## Your assignment
Where does the string "Expand" occur in the records below? Copy every line that holds it.

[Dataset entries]
_ _ _
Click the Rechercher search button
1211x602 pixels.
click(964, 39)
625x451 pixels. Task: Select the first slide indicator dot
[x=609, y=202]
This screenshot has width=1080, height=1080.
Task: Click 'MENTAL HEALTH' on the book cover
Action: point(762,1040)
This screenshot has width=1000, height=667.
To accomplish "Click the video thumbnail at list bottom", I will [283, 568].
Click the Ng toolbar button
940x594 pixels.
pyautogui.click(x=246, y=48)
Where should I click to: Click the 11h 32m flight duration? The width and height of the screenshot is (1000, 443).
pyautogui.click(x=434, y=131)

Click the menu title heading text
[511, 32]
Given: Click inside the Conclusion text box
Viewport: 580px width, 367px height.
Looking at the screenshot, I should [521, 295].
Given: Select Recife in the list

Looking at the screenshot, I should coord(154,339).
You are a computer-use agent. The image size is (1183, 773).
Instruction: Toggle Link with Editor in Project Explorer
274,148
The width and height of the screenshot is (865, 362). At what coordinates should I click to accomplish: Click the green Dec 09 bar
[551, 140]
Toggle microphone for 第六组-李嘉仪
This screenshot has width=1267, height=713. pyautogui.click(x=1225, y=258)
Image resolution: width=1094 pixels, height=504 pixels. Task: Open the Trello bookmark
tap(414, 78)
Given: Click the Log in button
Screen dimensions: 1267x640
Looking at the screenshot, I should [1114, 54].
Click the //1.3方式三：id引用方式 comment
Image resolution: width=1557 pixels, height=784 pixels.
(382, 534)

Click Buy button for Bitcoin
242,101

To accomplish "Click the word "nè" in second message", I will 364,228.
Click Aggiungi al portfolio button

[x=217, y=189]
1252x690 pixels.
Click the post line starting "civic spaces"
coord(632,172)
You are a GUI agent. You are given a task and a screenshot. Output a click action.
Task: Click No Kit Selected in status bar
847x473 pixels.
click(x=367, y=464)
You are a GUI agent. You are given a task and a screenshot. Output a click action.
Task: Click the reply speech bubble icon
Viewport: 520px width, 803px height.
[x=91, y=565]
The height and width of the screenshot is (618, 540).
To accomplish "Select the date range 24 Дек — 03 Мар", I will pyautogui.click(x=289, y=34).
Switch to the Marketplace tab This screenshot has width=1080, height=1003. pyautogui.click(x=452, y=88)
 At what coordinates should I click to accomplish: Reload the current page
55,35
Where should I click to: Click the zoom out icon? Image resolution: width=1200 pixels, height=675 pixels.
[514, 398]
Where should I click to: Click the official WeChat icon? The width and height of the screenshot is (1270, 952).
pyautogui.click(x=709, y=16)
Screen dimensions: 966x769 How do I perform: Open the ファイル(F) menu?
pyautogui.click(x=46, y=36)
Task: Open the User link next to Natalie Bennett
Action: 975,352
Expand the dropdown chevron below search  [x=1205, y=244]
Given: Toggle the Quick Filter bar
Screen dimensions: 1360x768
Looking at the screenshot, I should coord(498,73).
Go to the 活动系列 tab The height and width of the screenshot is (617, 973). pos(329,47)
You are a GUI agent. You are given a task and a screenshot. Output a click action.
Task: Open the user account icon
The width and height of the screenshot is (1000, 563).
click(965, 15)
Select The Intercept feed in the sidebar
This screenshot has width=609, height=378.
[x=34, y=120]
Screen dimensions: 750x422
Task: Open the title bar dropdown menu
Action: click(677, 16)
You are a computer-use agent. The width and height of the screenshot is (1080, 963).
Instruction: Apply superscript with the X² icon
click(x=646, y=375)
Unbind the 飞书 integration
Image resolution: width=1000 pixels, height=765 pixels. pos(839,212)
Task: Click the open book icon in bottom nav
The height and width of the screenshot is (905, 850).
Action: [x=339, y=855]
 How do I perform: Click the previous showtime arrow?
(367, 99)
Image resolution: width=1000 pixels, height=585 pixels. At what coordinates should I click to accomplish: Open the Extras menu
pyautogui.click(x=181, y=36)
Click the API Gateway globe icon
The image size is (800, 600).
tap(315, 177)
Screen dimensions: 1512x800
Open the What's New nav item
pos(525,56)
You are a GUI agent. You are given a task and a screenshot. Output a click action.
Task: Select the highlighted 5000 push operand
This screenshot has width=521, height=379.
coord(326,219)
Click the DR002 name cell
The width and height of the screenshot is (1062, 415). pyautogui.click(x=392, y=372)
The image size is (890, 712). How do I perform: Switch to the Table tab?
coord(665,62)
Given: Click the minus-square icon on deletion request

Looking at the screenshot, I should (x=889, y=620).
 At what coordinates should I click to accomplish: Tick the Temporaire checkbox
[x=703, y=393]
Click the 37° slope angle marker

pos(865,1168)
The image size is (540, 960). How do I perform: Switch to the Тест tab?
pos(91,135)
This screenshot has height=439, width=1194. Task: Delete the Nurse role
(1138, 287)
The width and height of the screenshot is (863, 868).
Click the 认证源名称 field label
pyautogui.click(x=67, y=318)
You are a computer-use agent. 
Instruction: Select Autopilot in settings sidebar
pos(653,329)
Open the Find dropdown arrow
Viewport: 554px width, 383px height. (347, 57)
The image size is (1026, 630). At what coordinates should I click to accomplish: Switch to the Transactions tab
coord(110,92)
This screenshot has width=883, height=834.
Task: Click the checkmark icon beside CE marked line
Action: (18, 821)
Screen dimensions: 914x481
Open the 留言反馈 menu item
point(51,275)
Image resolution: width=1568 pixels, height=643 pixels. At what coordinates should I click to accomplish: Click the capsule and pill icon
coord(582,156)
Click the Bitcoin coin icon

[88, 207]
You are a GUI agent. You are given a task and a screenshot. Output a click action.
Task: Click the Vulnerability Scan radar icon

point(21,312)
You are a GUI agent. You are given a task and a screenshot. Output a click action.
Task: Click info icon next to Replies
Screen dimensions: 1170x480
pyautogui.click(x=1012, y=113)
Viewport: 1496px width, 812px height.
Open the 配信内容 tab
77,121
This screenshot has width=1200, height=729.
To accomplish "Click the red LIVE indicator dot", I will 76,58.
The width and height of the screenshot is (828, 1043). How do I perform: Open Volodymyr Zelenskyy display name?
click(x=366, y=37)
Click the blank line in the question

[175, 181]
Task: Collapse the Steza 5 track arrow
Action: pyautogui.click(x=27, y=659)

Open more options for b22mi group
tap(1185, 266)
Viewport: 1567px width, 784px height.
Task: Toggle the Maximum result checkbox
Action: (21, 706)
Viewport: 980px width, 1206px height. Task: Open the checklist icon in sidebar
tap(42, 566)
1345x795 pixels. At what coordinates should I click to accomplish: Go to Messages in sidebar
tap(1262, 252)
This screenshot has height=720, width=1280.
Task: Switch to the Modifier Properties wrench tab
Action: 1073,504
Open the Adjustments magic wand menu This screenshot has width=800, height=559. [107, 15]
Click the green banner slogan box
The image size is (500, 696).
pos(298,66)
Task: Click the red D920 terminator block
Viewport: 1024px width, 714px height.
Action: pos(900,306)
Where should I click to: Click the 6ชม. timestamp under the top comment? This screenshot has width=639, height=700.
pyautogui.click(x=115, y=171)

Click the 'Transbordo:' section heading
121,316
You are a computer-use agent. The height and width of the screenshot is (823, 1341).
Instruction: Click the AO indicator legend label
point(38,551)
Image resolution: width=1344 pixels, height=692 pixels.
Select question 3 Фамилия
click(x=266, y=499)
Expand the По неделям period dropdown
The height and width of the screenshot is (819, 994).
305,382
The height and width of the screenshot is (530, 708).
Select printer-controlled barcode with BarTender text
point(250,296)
_ _ _
## Answer section
Expand the dropdown chevron below search  [x=1205, y=244]
Expand the По неделям period dropdown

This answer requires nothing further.